Make an exact copy of the lines from the one holding "The width and height of the screenshot is (1199, 678)." through the last line of the material, and output nothing else.

----------

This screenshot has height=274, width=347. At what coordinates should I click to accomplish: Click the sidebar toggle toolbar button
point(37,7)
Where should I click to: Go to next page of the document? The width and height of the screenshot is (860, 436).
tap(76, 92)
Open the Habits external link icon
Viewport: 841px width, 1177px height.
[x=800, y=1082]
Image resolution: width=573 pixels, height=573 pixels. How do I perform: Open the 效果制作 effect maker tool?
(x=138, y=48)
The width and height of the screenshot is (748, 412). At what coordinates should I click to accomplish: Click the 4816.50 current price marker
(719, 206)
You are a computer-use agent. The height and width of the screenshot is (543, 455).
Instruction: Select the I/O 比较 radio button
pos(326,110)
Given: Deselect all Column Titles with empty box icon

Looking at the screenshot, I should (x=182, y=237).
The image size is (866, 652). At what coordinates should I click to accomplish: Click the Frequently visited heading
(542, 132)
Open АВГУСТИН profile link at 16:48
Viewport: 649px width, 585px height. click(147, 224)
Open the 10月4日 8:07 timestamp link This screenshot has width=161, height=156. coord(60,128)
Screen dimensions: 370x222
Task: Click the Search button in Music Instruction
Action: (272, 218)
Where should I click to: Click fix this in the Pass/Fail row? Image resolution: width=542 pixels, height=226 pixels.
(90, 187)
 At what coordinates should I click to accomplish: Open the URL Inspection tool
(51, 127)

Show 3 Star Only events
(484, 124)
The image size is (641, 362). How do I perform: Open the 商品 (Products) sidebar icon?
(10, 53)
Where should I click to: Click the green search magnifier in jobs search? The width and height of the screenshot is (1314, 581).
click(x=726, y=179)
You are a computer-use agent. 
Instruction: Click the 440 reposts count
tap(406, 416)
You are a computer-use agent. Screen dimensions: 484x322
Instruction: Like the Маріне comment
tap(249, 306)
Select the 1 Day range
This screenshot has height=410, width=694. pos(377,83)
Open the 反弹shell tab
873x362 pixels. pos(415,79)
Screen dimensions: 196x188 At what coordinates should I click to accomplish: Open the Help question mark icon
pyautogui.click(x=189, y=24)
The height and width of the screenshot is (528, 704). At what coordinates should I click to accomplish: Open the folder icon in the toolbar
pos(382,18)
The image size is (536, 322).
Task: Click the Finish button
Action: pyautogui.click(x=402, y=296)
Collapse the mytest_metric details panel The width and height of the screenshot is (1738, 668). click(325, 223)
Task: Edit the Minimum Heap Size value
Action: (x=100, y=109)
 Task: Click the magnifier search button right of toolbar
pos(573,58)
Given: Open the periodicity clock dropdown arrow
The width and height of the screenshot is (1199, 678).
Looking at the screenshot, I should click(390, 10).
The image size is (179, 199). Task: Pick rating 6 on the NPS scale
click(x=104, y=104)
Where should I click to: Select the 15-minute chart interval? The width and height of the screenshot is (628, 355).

----------

--- WRITTEN ANSWER ---
The width and height of the screenshot is (1199, 678).
Looking at the screenshot, I should click(390, 10).
The image size is (179, 199). Task: Pick rating 6 on the NPS scale
click(x=104, y=104)
Where should I click to: Select the 15-minute chart interval? The width and height of the screenshot is (628, 355).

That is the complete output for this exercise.